When H&K was shortlisted for the pounds 1.3 million account, observers

immediately attacked the move. Questions were raised over the logic of

the IOC giving H&K the green light to bid to represent Toronto 2008,

given the on-going scandal surrounding Salt Lake City 2000. The agency

brought in to help repair the IOC’s reputation following the scandal was

now generating further criticism.



Toronto was keen to appoint H&K, as the agency had run the PR for

Athens’ successful bid to host the games in 2004. The agency stated that

it would erect a Chinese wall, having separate teams, one in New York

and one in Toronto, working on the accounts.



A former judge, Justice Charles Dubin, was asked by the Toronto 2008

executive committee to look into the issue. In mid-March, Dubin

presented a recommendation that H&K could only handle the Toronto bid if

it resigned from the IOC account.



Three weeks later, however, H&K confirmed that the agency had been

appointed by Toronto 2008, while retaining the IOC account. Toronto 2008

denies that H&K was ever formally appointed.



The news was picked up by the national media in the US, and on 12 April,

days after confirming its appointment, H&K resigned from the Toronto

account.



As media giants like Interpublic, Omnicom and WPP Group continue to buy

up PR agencies - Shandwick was snapped by by Interpublic last year,

leaving Edelman PR Worldwide the only independently owned top ten agency

worldwide - conflicts of interest are a growing hazard for PR firms.

Only last month, Shandwick picked up financial PR work from a potential

conflict of interest between two agencies owned by Chime Communications.

Shandwick was appointed by City property firm Greycoat formerly

represented by Smithfield Financial, which was fighting off a hostile

bid from Delancey Estates, which retains Bell Pottinger.



According to Bell Pottinger founder and Chime Communications chair Lord

Bell, ’the vast majority of (major) communications businesses are now

owned by three or four large groups, and clients are recognising that a

rigid conflict policy is actually restricting their options.’



Alex Young, PR manager at AAR, a service which helps clients select

agencies, points out that agencies are running up against new conflicts,

caused by the diversification of companies into sectors they previously

did not provide services in. This is true particularly of supermarkets

and utilities: Sainsbury’s now sells financial services, and London

Electricity is now selling gas. ’Areas of conflict are expanding now as

brands expand their portfolios,’ she says.

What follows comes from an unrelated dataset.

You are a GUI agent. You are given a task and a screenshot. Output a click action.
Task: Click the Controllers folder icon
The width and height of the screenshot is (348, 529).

Bell believes Chinese walls can be effective, but warns that agencies

have to demonstrate the structure and police the process. Chinese walls

range from simple office partitions to, as H&K proposed to the IOC,

separate teams in different cities.



Larkspur director Matt Fearnley disagrees with the principle. ’Human

nature dictates that people who work together talk together,’ he

says.



’If you are any good as an agency, you will talk to each other.’



Tony Langham, who runs specialist financial services agency Langhams,

comes up against potential client conflicts regularly because of his

specialism.



He believes the key is a flat structure, with several senior directors,

each of whom have distinct account teams.



He believes the teams are quite capable of discretion. ’PR people live

every moment of the day with information that should only be released to

certain people,’ he says.



Direct Line head of press relations Chris Wermann believes in Chinese

walls, but advises that in the case of mergers and acquisitions,

separate agencies should be used to ensure the agency’s top team is

working on your account.



Detergent giant Proctor and Gamble has a strict policy towards PR

agencies and conflicts of interest. It operates in pre-defined areas,

including health and beauty and laundry and cleaning. According to P&G

health and beauty public affairs manager Andrea Witty, the company will

not hire agencies already working for other clients in those areas.



Conflicts in consumer PR arise mainly when firms go head-to-head against

each other and often arise in highly competitive markets where brand

identity is at the fore, like Sky Digital against OnDigital, Persil

versus Ariel, BMW fighting Mercedes.



The hi-tech sector has seen many conflicts of interest and agencies have

often opted for launching second-string agencies to keep the business

within the group. Text 100 launched Joe PR last year to target the

consumer market, but its managing director Matthew Wood says Joe PR is

not restricted from pitching for competing clients. For example, Text

100 handles PR for computer games company Electronic Arts while Joe PR

has just won an account to promote rival LucasArts.



Client conflict is an issue set to grow as consolidation in the PR

industry continues and as brands diversify their offerings. The cost of

setting up second string agencies can sometimes pay off and Chinese

walls are often satisfactory although, as H&K discovered, they do not

always give the appearance of propriety, even if they work in reality.

As Bell says: ’Conflict is like beauty - it’s in the eye of the

beholder.’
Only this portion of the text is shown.